President Richard Nixon would go on to pass the Controlled Substances Act of 1971 which would categorize various narcotics and establish a means of prosecuting persons in violation of possession of those laws. This would go on to lead to the incarceration of countless persons, much of whom were African American. These persons, for whatever reason, felt that they had no prima facie obligation to follow such laws, and therefore suggests that entire segments of nation’s population were willing to face severe punishment to disobey. Eventually President Ronald Reagan’s infamous War on Drugs would continue to punish an ever-increasing portion of the public, a larger percentage included non-African Americans. The question of whether these people acted immorally in their disobedience is subject to massive debate amongst talking heads, politicians, academics, and so many others.
Currently there are several states in the United States that have eased off restrictions on Marijuana as a punishable offense and therefore allowed to be cultivated and sold as a consumer product. These changes in law often bring into question the validity of the punishments that were imposed on so many people during those periods. One can argue that change was necessary and should have been sooner, and others can argue that remaining firm on the topic was the just course of action. The fact remains that the obligation or lack thereof, to follow the law, has changed the outcome of what legal standards have followed.

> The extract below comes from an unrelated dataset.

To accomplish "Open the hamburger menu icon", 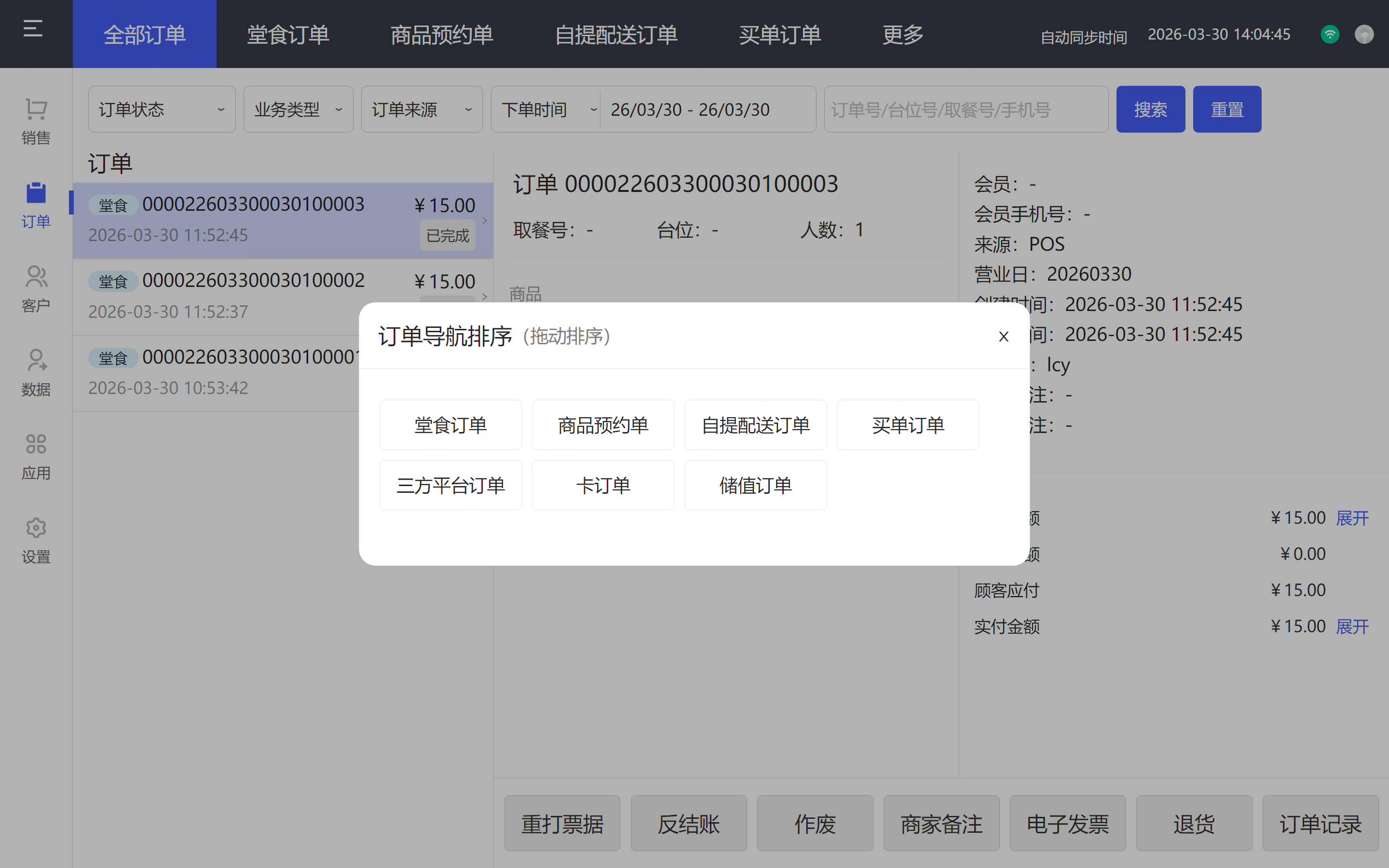I will [x=33, y=29].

However, this is only the case in a few states in the union. The Federal Government still has Marijuana classified as an illegal narcotic and the Drug Enforcement Agency is still able to prosecute persons for possession or sale of the product (at least outside of the state in question.) The author of this essay does not know what the exact arrangement between this agency and the state governments that removed this law is exactly. My understanding is that principle of federalism allows state the sovereignty to make its own decisions regarding the legality of Cannabis.
The issue stated above is only one sample of how conflicting interests in the legal climate can alter whether people feel justified in disregarding the prima facie requirements to follow the law. Some people may say, “you can’t pick and choose what laws you want to follow.” Those people might be forgetting the fact that a person with the wealth can relocate into certain places where certain laws aren’t in place (such as Colorado, if they want to legally use Marijuana.) Sometimes obedience to law can be malleable. If you consider it still technically obedience in the context of the legal framework of the region that they are living in.
In summation, the most common answer to the question I asked is: Yes, unless the law is unfair. How we determine what laws are unfair is ambiguous, of course. Also, what laws are even present or how we might know what they are can be confusing. Some argue that ignorance of the law is no excuse, but that does not mean that obligation was intentional. That can make all the difference in the world to people. We are always left with the choice to obey for obedience's sake or because we agree with the law. The reason why someone obeys matters, even if it does not change the practical outcome to society. Law functions in society because we all need to agree to follow the law. We can also agree that flagrant disobedience can lead to bedlam. We can only pray that we can have a country and a world where the laws are just and fair, and that all persons are willing and able to follow them.